Cas examinés en 2023

Pour l’année 2023, l’OSSNR a analysé cinq cas où des communications canadiennes étaient destinées à des entités étrangères engagées dans des conflits armés. Trois agences fédérales ont été pointées du doigt pour des manquements potentiels à la loi : le Service canadien du renseignement de sécurité (SCRS), la Gendarmerie royale du Canada (GRC) et le ministère de l’Immigration, des Réfugiés et de la Citoyenneté. Par exemple, le SCRS a utilisé des mises en garde inadéquates lors du partage d’informations, stipulant que ces données ne devaient être utilisées qu’à des fins de renseignement et dans le respect du droit international. Cependant, ces conditions n’ont pas toujours été respectées, notamment en ce qui concerne le partage ultérieur des informations sans autorisation préalable. Le SCRS n’a pas encore réagi aux conclusions de l’OSSNR.

Défis des agences canadiennes

L’OSSNR a identifié que l’implication d’un pays étranger dans un conflit armé complique le respect des obligations légales des agences canadiennes. Ces dernières doivent partager des informations pour des raisons humanitaires tout en évitant toute complicité dans des mauvais traitements.

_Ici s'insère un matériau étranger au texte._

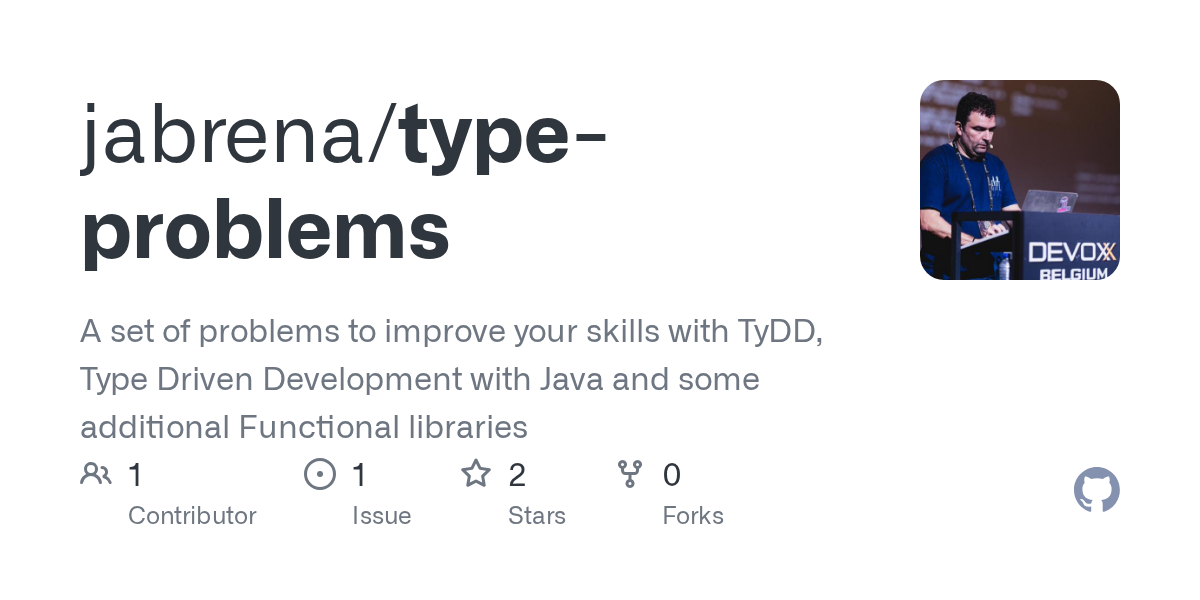
Task: Click the GitHub octocat logo
Action: click(1097, 490)
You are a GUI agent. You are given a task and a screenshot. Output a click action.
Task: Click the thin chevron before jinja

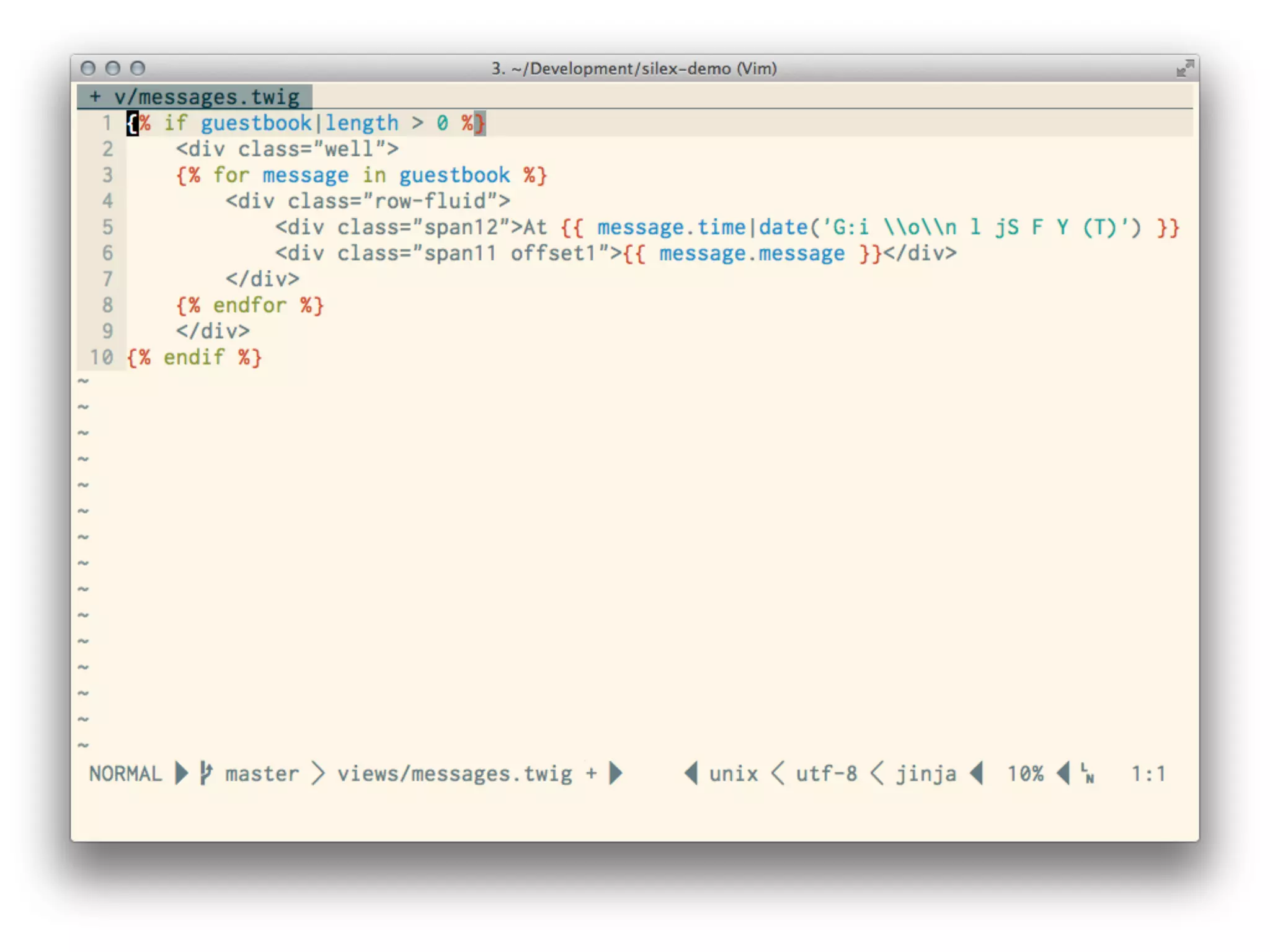pyautogui.click(x=877, y=773)
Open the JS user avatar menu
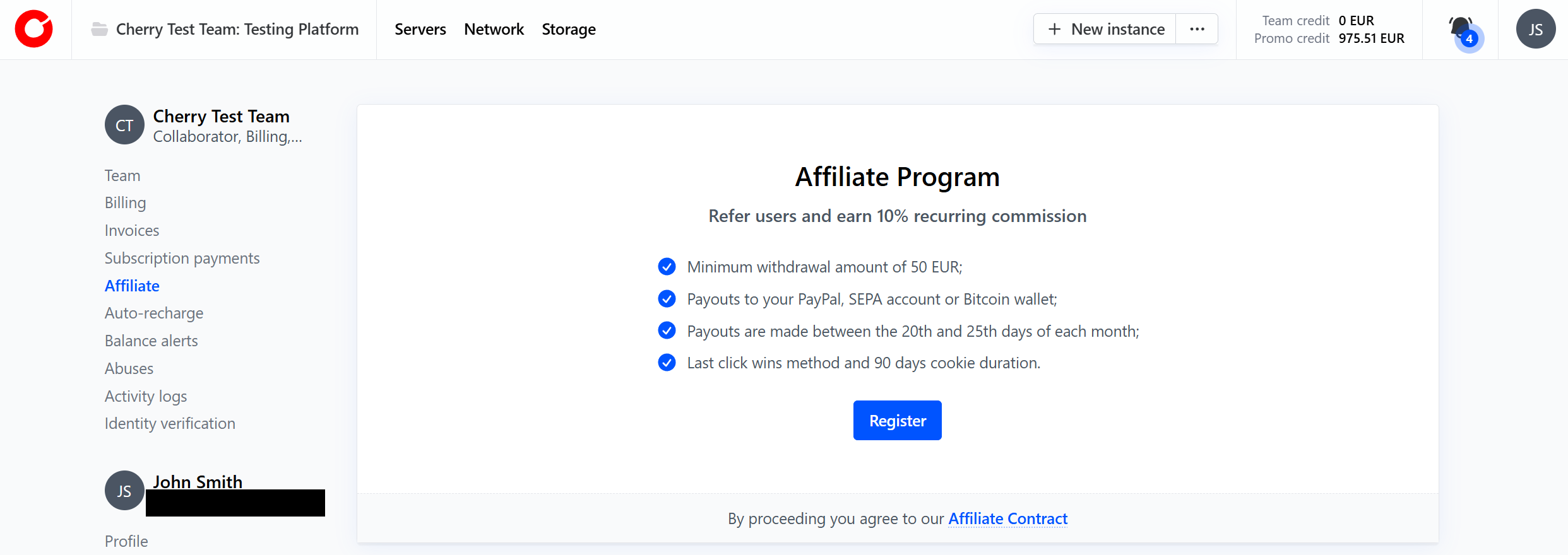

Le rapport souligne un dilemme : les agences peinent à concilier leurs missions de sécurité nationale avec l’application stricte des règles interdisant la torture. Pour y remédier, l’OSSNR a demandé à cinq agences – dont le SCRS, la Défense nationale et Affaires mondiales Canada – de mener une étude sur les difficultés liées au partage d’informations avec des entités issues de pays en conflit. Cette étude a révélé des lacunes potentielles dans le cadre juridique actuel, rendant l’application des directives encore plus ardue.

Ce que ça pourrait changer

Le Canada est signataire de plusieurs textes internationaux visant à lutter contre la torture, comme la *Convention contre la torture* de l’ONU. Ces engagements obligent le pays à s’assurer que ses agences ne participent, directement ou indirectement, à des actes de torture ou de mauvais traitements. Le rapport de l’OSSNR s’inscrit dans ce cadre, en mettant en lumière les risques de complicité lorsque des informations sont échangées avec des entités étrangères. Par exemple, des cas antérieurs ont déjà soulevé des questions sur la responsabilité du Canada dans des situations de torture à l’étranger, comme celui de Canadiens détenus en Syrie. Ces précédents soulignent l’importance d’un cadre strict pour éviter toute implication involontaire.